Is there something I can do once i get the popcorn ceiling scraped off before I paint it to even it out since it's such a slight sag I definitely don't want to rip out all the sheetrock or put new sheetrock over it. Can I use a lot of mud and a sheetrock mud knife to even it out? I'm not sure of the best way to do it. Any suggestions?


----------



## chemman

Probably needs more drywall screws driven into the joists to support the 1/2" drywall.


----------



## joecaption

As you know adding screws will do nothing if it's sagging between the joist.
Adding more drywall over what you have now will not work. It will just follow the wave your trying to get rid of.

My first guess is some tryed to get by with 1/2" not 5/8 drywall.
Check that.

If it is 1/2 and you really want a flat ceiling then the drywall has to come out.
It would take almost the same time remove it all and replace as to have to try and get all that texture off, and still have to refinish, prime and paint.


----------



## ryanxo

Yup its sagging between so new screws would be no help. Replacing all the drywall would maybe be an option if there wasn't 13 inches of blown in cellulose over top of said drywall.

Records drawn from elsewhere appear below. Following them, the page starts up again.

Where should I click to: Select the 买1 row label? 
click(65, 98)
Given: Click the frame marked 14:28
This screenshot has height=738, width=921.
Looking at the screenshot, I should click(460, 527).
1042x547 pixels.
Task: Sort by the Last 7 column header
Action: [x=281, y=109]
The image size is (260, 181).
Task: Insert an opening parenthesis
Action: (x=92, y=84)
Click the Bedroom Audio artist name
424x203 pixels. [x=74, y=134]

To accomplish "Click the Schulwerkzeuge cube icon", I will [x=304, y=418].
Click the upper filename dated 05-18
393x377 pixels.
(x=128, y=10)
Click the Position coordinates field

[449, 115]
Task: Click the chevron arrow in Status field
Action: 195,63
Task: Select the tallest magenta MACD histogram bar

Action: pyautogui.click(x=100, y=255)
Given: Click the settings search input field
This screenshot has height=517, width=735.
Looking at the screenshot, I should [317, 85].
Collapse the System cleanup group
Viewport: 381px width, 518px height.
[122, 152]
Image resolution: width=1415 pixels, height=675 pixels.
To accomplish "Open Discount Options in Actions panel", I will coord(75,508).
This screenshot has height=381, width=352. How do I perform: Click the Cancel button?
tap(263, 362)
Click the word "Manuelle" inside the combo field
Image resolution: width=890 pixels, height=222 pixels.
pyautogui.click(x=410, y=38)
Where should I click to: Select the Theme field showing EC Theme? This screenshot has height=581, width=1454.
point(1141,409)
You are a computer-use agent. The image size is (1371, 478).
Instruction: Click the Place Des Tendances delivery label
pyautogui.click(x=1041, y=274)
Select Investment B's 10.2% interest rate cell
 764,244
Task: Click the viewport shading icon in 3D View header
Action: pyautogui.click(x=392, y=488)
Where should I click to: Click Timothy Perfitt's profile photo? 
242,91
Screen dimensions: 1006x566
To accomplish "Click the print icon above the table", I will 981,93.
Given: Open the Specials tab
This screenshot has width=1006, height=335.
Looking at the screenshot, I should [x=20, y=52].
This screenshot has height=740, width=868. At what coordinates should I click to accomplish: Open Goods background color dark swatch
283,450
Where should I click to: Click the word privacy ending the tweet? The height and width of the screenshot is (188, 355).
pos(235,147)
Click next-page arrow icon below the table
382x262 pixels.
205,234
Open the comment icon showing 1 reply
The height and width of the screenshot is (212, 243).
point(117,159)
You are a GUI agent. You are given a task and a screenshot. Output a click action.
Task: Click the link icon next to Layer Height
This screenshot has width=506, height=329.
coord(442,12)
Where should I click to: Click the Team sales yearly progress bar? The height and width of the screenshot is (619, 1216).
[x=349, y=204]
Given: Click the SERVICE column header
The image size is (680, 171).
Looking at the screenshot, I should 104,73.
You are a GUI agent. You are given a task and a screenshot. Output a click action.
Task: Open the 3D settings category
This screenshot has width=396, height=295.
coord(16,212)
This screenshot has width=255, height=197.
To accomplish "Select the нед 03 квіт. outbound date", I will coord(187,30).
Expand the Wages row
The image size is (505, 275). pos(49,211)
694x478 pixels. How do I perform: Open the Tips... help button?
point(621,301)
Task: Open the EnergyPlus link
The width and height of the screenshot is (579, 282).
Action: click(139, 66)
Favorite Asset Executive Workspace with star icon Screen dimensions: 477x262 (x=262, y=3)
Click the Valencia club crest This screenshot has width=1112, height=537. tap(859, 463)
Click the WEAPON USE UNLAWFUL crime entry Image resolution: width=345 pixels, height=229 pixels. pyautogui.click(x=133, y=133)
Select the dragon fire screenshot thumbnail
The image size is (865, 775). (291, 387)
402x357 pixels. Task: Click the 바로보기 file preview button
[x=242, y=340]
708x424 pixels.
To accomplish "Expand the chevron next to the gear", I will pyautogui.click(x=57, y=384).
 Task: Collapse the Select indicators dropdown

Would removing the texture and remudding be a way to go? I can't imagine it would be easy at all to level it out with mud and I don't know how I could even do that haha.


----------



## chemman

The reason I offered my thoughts was that I too have 1/2" drywall for my living room ceiling (was 5/8" not code in 1978?), and I was starting to notice some slight waviness to my ceiling. I found that the nails holding the sheet edges were no longer tight, and there were few screws holding the drywall up in the middle of the sheets. Those that were there were also loose. Adding screws at 12" intervals pulled everything up tight and it seems like the waviness is gone. Might just be my dumb luck.:laughing: But Joe is right, by the time you get the texture off, clean up the huge mess you're going to make, re-spackle and re-paint, you'll have spent just as much time and effort as pulling it down and re-hanging with 5/8".


----------



## ryanxo

Thanks for the input. I don't know if I want to put the added load on the trusses. I guess I'll take off the popcorn, throw up some more screws then see how it turns out. Then I might just end up paying someone to mud it haha


----------



## bjbatlanta

24" centers with a spray texture is the root of the problem. The moisture in the spray contributes to sagging if you're not on 16" centers. 1/2" regular board is not recommended for 24" centers with texture applied. You WILL notice the waves more without the texture. Also if your floor lamp has a halogen bulb in it, as many do, it will accentuate the problem. Direct/harsh lighting is a drywall man's worst enemy. The sagging is most likely between the joists/trusses as stated above. Even if there is some issue with the board coming loose from the framing, adding screws likely won't help. IF you have blown-in insulation in the attic, as the nails (doubt you have screws with the age of the house) pull through the rock, the insulation gets between the rock and the joist. You can't get the board pulled back up tight. The good news is (if you decide to re-hang) that the new ultra light drywall from USG (and probably other mfgrs.) IS rated for 24" centers even with water based texture. You don't need 5'8"....


----------